Posted on:2015-11-18Degree:Ph.DType:Dissertation
University:Northern Illinois UniversityCandidate:Stuart, Ellen DFull Text:PDF
GTID:1475390017995629Subject:American literature
Abstract/Summary:
Focusing on two novels, Wendy Law-Yone's The Coffin Tree and Julia Alvarez's How the Garcia Girls Lost Their Accents, this analysis employs a framework drawn from research on mental health, which recognizes the cumulative impact of the immigrant's experiences through the process of migration on his/her development of mental illness by dividing migration into three stages: pre-migration, peri-migration, and post-migration. Because each stage carries its own set of factors potentially increasing the immigrant's vulnerability to mental illness, the experiences of the individual characters during the stages of migration are examined, as are their experiences of specific mental illnesses.
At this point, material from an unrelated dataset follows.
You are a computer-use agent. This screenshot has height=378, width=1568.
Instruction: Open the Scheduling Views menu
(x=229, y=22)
Reading immigrant fiction through this framework reveals the depth of the immigrant experience and fully exposes the dark side of immigration, the devastating mental and emotional impact, which for some proves to be catastrophic. Mainstream cultural notions of the immigrant narrative are subverted: there is no hopeful departure from the old world to the welcoming shores of America; there is no achievement of the "American Dream." Instead, there is darkness, fear, instability, and madness.